Ich bin eine befreite Frau

Fast scheint es, als ob es ein Vorrecht der Frauen ist, frei zu sein. Zumindest, wenn man Annette Seemanns Biographie über Peggy Guggenheim liest. Sie hatte ja auch genug Geld, um sich zu befreien, spötteln ihre Kritiker. Da muss wohl einiges zurechtgerückt werden…

Ja, es ist richtig, Peggy Guggenheim kam 1898 mit dem sprichwörtlichen goldenen Löffel im Mund zur Welt. Doch bis zu ihrem 21. Lebensjahr konnte sie nicht frei über ihr Vermögen bestimmen. Außerdem war sie ein Mädchen und nur die Jungens, ihre Brüder durften mit dem redlich erarbeiteten Geld arbeiten und es vermehren. Peggy war die dritte Generation der Liaison aus Franken und der Schweiz.

Schon früh setzte sich ihr Trotzköpfchen durch. Der gerade Weg war nie ihr Ding. Links und rechts ist es eh viel bunter und interessanter. Wenige Jobs füllten sie aus. Männer und Frauen weckten da schon eher ihr Interesse. Ohne luderhaft zu wirken, gab sie sich dem Bohemian-Life-Style – wie man es heute vielleicht nennen würde – hin. Paris war ihr Gravitationsfeld. Energisch sog sie das Künstlerleben in der Seine-Metropole auf.

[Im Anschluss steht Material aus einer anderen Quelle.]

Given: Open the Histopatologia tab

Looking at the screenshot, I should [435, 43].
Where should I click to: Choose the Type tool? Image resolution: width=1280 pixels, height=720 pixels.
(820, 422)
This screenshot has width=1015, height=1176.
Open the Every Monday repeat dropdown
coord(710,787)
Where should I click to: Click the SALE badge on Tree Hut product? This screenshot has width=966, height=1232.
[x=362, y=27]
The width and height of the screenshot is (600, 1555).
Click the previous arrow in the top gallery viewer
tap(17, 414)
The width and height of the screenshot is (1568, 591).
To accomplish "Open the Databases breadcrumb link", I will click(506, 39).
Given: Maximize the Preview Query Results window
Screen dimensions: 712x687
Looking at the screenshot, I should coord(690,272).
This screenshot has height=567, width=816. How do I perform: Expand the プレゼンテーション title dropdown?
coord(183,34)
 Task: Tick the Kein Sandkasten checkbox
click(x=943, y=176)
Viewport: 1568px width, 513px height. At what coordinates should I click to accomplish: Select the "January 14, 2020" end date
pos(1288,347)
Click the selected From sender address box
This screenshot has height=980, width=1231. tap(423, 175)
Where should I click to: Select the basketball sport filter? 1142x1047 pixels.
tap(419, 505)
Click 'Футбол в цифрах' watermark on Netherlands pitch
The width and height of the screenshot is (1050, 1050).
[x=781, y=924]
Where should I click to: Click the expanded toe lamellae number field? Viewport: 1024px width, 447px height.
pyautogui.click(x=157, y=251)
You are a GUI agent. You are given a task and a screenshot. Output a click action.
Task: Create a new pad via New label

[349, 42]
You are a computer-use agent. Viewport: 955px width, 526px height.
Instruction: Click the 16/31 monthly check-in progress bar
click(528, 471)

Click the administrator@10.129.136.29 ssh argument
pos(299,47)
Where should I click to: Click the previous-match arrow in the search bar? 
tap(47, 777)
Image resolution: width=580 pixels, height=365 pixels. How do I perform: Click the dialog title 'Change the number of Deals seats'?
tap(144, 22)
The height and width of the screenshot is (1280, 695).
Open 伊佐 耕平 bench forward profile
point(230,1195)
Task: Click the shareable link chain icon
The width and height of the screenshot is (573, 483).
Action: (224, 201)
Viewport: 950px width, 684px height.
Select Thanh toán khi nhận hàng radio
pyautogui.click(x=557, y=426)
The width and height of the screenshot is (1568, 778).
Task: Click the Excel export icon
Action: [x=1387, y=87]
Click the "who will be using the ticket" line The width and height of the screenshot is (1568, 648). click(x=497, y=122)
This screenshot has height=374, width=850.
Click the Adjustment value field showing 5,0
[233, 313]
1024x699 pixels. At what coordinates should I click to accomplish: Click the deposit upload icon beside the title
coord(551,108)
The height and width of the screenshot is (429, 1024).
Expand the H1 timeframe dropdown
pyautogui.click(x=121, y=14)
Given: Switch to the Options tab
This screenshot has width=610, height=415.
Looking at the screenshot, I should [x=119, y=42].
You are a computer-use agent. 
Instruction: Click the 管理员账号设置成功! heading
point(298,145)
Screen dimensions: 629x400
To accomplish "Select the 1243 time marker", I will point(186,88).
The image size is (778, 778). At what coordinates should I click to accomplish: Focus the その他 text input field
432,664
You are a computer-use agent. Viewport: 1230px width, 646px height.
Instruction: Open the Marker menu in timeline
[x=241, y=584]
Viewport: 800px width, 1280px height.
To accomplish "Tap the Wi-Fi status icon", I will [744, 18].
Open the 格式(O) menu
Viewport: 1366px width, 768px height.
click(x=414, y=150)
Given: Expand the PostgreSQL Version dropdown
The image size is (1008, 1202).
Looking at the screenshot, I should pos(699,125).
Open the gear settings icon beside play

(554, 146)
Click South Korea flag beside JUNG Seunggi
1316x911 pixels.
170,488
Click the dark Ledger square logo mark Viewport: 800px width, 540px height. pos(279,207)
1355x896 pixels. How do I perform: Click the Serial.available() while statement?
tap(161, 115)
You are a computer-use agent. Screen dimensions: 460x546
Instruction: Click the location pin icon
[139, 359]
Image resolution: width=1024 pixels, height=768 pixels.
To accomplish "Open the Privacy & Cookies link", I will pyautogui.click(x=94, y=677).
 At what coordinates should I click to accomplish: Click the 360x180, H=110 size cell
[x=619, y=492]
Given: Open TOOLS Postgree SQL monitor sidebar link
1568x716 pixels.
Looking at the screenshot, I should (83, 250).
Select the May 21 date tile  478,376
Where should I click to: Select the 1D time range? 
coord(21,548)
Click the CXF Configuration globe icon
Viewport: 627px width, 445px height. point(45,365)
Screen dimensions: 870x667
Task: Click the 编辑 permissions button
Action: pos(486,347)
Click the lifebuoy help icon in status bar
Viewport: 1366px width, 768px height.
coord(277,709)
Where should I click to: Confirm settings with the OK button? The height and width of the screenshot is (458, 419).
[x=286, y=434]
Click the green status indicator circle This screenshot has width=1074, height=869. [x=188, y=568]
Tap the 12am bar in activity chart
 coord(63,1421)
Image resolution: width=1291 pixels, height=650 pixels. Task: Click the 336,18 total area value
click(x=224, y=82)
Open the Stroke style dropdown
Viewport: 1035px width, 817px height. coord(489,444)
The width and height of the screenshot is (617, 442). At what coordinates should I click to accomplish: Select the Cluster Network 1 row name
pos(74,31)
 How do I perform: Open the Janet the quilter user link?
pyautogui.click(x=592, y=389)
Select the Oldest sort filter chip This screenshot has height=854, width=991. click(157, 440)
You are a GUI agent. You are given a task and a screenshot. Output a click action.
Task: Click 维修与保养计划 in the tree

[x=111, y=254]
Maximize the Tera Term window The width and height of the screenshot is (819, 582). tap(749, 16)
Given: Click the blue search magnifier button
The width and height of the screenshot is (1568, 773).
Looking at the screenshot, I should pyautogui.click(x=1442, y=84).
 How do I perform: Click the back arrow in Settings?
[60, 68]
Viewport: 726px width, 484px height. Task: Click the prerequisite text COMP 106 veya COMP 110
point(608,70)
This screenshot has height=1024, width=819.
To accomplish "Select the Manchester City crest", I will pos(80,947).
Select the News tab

Der Surrealist Marcel Duchamp wurde ihr (nicht immer, letztendlich aber doch) treuer Weggefährte, der ihr den Unterscheid zwischen Kunst und Ramsch und Surrealismus und Abstraktion erklärte. Jean Cocteau gehörte genauso zu ihrem erlesenen Freundeskreis wie später der Schriftsteller Samuel Beckett und der Fotograf May Ray.

Peggy Guggenheim liebte es zu leben. Doch immer wieder rannte sie sehenden Auges ins Unglück. Ehen zerbrachen an Eifersüchteleien und Gewalt. Ihr eigener Lebensplan stand mehr als einmal auf der Kippe. Ihr Freundeskreis war – oft in wechselnder Besetzung – immer für sie da. Genauso wie sie immer für diejenigen da war, denen sie zu Dank verpflichtet war. Ihrer Lehrerin in Teenagertagen überweis sie bis ans Lebensende eine monatliche Rente – die Dame wurde über 90 Jahre alt.

Venedig sollte nach den Grauen des Weltkrieges ihr neues Paradies werden. Die Liebe zur Kunst und zu Künstlern – der Expressionist Max Ernst war ihr zweiter Ehemann, nachdem aus Paris vor den Nazis flüchten mussten – sowie ihr unbändiger Durst nach Rebellion machten sie zu einer angesehenen und vor allem einflussreichen Kunstmäzenin. In ihrer Familie war es seit jeher Gang und Gäbe Künstlern eine Präsentationsfläche zu bieten. Natürlich nicht ohne finanzielle Hintergedanken. Peggy wurde mit ihrer Galerie oft belächelt und sogar beschimpft. Von familiärer Seite! Schlussendlich war sie es aber, die beispielsweise Jackson Pollock den Weg ebnen konnte zu einem der bedeutendsten Künstler des 20. Jahrhunderts zu reifen.

Ihrer Wahlheimat, und es war eine zweite Heimat für sie, Venedig blieb sie treu. Dort ist sie auch begraben, ihr Museum ist eines der meist besuchten Museen der Stadt. New York rühmt sich ebenso mit dem gleichnamigen Museum und Bilbaos Aufstieg zum Touristenmagneten ist untrennbar mit ihrem Namen verbunden.

Peggy Guggenheim war sicherlich ein streitbarer Mensch. Wen sie nicht mochte, bekam das auch zu spüren. Doch über die Jahrzehnte hinweg versprüht ihr Name noch immer den Hauch von Eigensinn, gepaart mit Durchsetzungskraft und dem Willen zur Erneuerung. Das ist Freiheit, die sie meinte, und die sie sich erkämpfte.